To test it, skip the code under *Fit Naive Bayes*, and run [*Load Naive Bayes*](#load-na) instead.

#### Fit Naive Bayes

In [15]:
# from pyspark.ml.classification import NaiveBayes
# nb = NaiveBayes(labelCol="label", featuresCol="features", thresholds = [0.6, 0.4])
# nb_model = nb.fit(train_df)
# predictions_nb = nb_model.transform(test_df)

<a name="load-na"></a>
#### Load Naive Bayes

In [16]:
nb_model = NaiveBayesModel.load("./DSCI632-Project/model and pipeline/Naive Bayes Model")
predictions_nb = nb_model.transform(test_df)
predictions_nb.select(["label", "prediction"]).show()

+-----+----------+
|label|prediction|
+-----+----------+
|  1.0|       1.0|
|  1.0|       1.0|
|  1.0|       1.0|
|  1.0|       1.0|
|  1.0|       1.0|
|  1.0|       1.0|
|  1.0|       1.0|
|  1.0|       1.0|
|  1.0|       1.0|
|  1.0|       1.0|
|  1.0|       1.0|
|  1.0|       1.0|
|  1.0|       0.0|
|  1.0|       1.0|
|  1.0|       1.0|
|  1.0|       1.0|
|  1.0|       1.0|
|  1.0|       1.0|
|  1.0|       1.0|
|  1.0|       1.0|
+-----+----------+
only showing top 20 rows



#### Save Naive Bayes

In [17]:
# nb_model.save("./DSCI632-Project/model and pipeline/Naive Bayes Model")

### Testing

In [18]:
evaluate(predictions_nb.select(["label","prediction"]))

Accuracy: 0.921
Recall: 0.885
Precision: 0.973
F1 Score: 0.927
+----------------+----+----+
|label\prediction| 0.0| 1.0|
+----------------+----+----+
|             0.0|2985|  84|
|             1.0| 387|2540|
+----------------+----+----+



([[2985, 84], [387, 2540]], 0.9726295210166178, 0.8852313167259787)

In [19]:
predictions_dummy_rdd = df_dummy.select(["label", "prediction"]).rdd.map(tuple)
predictions_nb_rdd = predictions_nb.select(["label", "prediction"]).rdd.map(tuple)

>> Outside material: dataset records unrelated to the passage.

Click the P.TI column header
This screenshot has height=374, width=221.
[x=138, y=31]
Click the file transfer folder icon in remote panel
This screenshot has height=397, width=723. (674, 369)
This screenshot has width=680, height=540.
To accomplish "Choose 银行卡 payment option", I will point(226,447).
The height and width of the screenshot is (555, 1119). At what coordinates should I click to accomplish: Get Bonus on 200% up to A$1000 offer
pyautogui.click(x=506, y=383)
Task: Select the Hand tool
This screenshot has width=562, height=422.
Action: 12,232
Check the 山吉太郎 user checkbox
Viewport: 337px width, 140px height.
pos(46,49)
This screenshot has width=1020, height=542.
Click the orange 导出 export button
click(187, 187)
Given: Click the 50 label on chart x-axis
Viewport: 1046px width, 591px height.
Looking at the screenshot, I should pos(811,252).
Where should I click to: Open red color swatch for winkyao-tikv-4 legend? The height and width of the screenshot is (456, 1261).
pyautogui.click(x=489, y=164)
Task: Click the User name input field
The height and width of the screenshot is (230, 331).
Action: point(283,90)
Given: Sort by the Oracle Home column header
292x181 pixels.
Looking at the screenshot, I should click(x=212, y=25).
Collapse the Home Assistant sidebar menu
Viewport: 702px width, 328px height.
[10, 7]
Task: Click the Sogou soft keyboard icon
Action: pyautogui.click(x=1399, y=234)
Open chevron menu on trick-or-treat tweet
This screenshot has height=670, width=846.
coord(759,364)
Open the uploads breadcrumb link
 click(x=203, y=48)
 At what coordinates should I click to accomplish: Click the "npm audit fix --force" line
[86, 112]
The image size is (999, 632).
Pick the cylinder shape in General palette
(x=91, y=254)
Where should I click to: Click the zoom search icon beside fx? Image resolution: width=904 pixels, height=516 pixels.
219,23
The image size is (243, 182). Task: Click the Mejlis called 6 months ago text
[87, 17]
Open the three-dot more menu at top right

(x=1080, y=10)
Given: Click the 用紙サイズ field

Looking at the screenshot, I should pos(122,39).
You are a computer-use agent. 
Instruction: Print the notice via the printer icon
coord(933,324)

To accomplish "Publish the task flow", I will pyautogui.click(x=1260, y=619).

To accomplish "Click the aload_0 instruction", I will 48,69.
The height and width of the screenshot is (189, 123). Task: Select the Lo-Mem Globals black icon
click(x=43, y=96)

# Instantiate metrics object
metrics_dummy = BinaryClassificationMetrics(predictions_dummy_rdd)
metrics_nb = BinaryClassificationMetrics(predictions_nb_rdd)

print("Area under ROC Baseline: " , metrics_dummy.areaUnderROC)
print("Area under ROC Naive Bayes: " , metrics_nb.areaUnderROC)



Area under ROC Baseline:  0.7781506748407558
Area under ROC Naive Bayes:  0.9266095608020137